# Applying for Resale License (Business Tax Application)



## forwill (Jun 28, 2012)

Hi,

I am trying to apply for a Florida Resale License so that I can contact t-shirt wholesalers. I am not exactly sure if I am doing it correctly. 

I went to the link below and started filling out the information for a Florida Business Tax Application (DR-1)

https://taxapps3.state.fl.us/Iregistration/

I am getting stuck at number 9. It is asking me :





> Yes No This business location (non-residential only) is not owned by the applicant entity and is rented/leased from a third party.
> 
> The landlord or property manager is:
> Owner or Landlord Name:
> ...



For my "Principal Business Address" I put my home mailing address. I will be printing from my garage. Is this OK to list your home as your business address ? 

In order to answer number 9 it seems that I need to have a "non residential" address ?


----------



## Ripcord (Sep 2, 2006)

I would interpret this as a question to be answered by non residential businesses, in order to obtain information about the property owner. Since yours is a residential business you don't answer this question.


----------



## forwill (Jun 28, 2012)

thanks for your input. I can see it from that point of view now too. I will try to see if I can not answer that question.


----------



## craigstar3 (Sep 26, 2014)

forwill said:


> thanks for your input. I can see it from that point of view now too.

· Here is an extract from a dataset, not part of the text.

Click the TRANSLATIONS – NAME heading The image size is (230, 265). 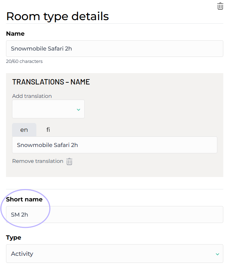tap(51, 82)
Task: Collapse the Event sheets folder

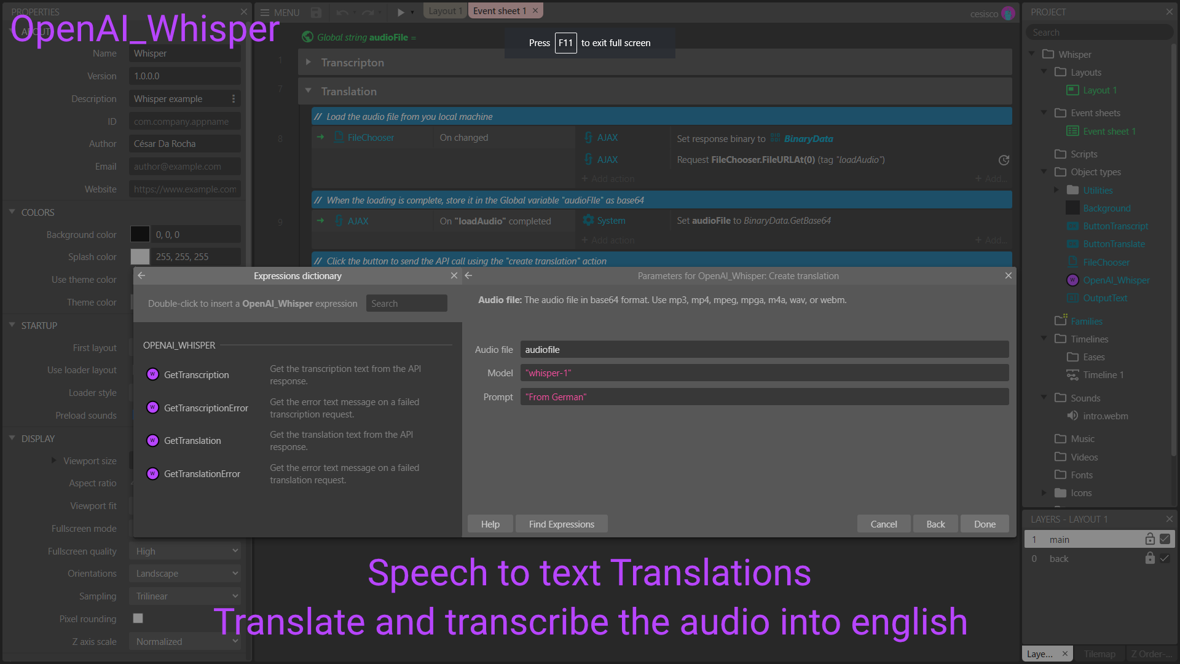Action: (1044, 113)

I will try to see if I can not answer that question.


Hey forwill, was wondering how you are doing with this. I am also in FL and starting a small clothing line. I have done the LLC on Sunbiz.org. I then did the FEIn on IRS.gov. I am now waiting on my Tax ID and then I think my final step will be the Resale License. Have you done any of these things? I'm just wondering because I want to make sure I am not missing anything.


----------



## forwill (Jun 28, 2012)

Yes,

Once you have your LLC, you will need 2 numbers. 
1. Document Number
2. EIN Number

You can find these by searching for your business on sunbiz.org

Go to this webiste : https://taxapps3.state.fl.us/Iregistration/

Click on the top selection "Are you applying for tax registration for a new business entity – not previously registered in Florida? " 

Then fill out the rest and submit. It is free.


----------